Exercise description ▸ Please repeat the records exactly from their first line, finishing at the line containing "Open the プライバシーポリシー" and including it.

----

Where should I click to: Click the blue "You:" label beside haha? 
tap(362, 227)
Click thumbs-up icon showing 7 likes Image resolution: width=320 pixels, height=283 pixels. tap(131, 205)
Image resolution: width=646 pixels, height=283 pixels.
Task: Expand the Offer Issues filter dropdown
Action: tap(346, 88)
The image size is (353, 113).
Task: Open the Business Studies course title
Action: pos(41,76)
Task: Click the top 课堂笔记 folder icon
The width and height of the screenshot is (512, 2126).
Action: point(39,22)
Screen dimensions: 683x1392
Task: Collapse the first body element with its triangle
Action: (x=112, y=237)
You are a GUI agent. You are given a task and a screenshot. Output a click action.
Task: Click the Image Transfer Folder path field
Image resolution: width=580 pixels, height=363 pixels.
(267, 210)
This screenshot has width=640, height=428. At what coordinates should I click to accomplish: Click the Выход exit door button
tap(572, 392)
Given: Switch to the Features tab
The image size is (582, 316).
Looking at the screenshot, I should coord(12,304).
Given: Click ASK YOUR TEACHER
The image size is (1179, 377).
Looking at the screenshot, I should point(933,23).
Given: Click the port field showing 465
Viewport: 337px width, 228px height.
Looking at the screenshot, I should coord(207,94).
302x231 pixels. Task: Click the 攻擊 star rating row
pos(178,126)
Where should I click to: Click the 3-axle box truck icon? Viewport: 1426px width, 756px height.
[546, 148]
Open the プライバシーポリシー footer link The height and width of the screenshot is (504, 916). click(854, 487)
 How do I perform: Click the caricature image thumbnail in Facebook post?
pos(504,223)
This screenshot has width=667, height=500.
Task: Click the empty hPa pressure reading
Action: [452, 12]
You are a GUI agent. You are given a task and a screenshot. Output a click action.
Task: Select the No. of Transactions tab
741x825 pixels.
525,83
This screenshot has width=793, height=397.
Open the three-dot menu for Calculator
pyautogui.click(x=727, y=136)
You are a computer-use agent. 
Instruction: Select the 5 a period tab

----

Result ▸
Where should I click to: Click the blue "You:" label beside haha? 
tap(362, 227)
Click thumbs-up icon showing 7 likes Image resolution: width=320 pixels, height=283 pixels. tap(131, 205)
Image resolution: width=646 pixels, height=283 pixels.
Task: Expand the Offer Issues filter dropdown
Action: tap(346, 88)
The image size is (353, 113).
Task: Open the Business Studies course title
Action: pos(41,76)
Task: Click the top 课堂笔记 folder icon
The width and height of the screenshot is (512, 2126).
Action: point(39,22)
Screen dimensions: 683x1392
Task: Collapse the first body element with its triangle
Action: (x=112, y=237)
You are a GUI agent. You are given a task and a screenshot. Output a click action.
Task: Click the Image Transfer Folder path field
Image resolution: width=580 pixels, height=363 pixels.
(267, 210)
This screenshot has width=640, height=428. At what coordinates should I click to accomplish: Click the Выход exit door button
tap(572, 392)
Given: Switch to the Features tab
The image size is (582, 316).
Looking at the screenshot, I should coord(12,304).
Given: Click ASK YOUR TEACHER
The image size is (1179, 377).
Looking at the screenshot, I should point(933,23).
Given: Click the port field showing 465
Viewport: 337px width, 228px height.
Looking at the screenshot, I should coord(207,94).
302x231 pixels. Task: Click the 攻擊 star rating row
pos(178,126)
Where should I click to: Click the 3-axle box truck icon? Viewport: 1426px width, 756px height.
[546, 148]
Open the プライバシーポリシー footer link The height and width of the screenshot is (504, 916). click(854, 487)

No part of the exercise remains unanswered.